Problem to work on
For the records that follow, please set down exactly the lines between the one holding "Task: Open messages via envelope icon" and the one holding "This screenshot has width=1007, height=691.", inclusive, and only those.
----- Dataset records -----
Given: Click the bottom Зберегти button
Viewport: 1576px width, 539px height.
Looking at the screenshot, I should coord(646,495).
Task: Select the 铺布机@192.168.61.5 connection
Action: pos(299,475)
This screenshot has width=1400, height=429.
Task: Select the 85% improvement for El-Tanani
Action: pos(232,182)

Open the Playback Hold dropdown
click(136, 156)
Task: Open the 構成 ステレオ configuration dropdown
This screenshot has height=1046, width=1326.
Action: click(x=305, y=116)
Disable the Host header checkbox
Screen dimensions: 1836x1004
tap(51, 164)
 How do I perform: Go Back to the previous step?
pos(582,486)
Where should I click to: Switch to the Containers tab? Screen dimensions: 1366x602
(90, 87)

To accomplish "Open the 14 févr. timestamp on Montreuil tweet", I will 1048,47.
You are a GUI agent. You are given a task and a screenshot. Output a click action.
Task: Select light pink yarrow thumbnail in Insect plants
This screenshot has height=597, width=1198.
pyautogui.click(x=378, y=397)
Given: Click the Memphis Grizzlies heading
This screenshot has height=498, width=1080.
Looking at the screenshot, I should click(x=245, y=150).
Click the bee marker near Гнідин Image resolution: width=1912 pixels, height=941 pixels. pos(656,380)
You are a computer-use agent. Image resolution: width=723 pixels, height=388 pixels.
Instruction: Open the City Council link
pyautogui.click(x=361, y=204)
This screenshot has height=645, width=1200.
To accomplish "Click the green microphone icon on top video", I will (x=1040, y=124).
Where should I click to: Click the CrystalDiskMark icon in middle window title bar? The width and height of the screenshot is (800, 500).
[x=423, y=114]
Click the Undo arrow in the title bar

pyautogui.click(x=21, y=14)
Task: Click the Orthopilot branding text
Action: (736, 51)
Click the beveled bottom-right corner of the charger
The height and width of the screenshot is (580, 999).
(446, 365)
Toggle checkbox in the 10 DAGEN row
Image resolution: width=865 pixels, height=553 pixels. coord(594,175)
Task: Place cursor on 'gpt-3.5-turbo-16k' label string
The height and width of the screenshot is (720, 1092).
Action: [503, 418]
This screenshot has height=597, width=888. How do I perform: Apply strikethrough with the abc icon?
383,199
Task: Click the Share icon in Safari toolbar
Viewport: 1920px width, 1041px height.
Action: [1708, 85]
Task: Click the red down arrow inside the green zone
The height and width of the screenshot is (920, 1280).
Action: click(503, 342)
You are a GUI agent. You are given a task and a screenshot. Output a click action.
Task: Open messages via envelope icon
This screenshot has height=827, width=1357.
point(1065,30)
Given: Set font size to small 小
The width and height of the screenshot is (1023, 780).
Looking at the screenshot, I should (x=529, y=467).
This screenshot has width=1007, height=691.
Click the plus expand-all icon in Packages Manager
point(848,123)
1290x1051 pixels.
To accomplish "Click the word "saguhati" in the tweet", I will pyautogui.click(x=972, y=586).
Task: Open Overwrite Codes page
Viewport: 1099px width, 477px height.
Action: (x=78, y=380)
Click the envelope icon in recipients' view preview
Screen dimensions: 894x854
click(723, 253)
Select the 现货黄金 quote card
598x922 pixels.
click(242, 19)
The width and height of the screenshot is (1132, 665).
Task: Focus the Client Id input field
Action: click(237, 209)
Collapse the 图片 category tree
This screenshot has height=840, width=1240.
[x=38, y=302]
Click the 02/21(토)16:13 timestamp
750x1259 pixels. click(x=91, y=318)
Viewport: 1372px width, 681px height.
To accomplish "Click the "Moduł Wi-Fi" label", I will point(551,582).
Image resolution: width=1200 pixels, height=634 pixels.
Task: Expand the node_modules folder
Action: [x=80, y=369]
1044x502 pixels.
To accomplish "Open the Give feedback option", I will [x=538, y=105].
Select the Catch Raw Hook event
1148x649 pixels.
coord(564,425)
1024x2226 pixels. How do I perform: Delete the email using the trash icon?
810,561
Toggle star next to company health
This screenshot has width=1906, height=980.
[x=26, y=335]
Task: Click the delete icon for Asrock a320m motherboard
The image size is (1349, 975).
-----
Response
Task: Open messages via envelope icon
This screenshot has height=827, width=1357.
point(1065,30)
Given: Set font size to small 小
The width and height of the screenshot is (1023, 780).
Looking at the screenshot, I should (x=529, y=467).
This screenshot has width=1007, height=691.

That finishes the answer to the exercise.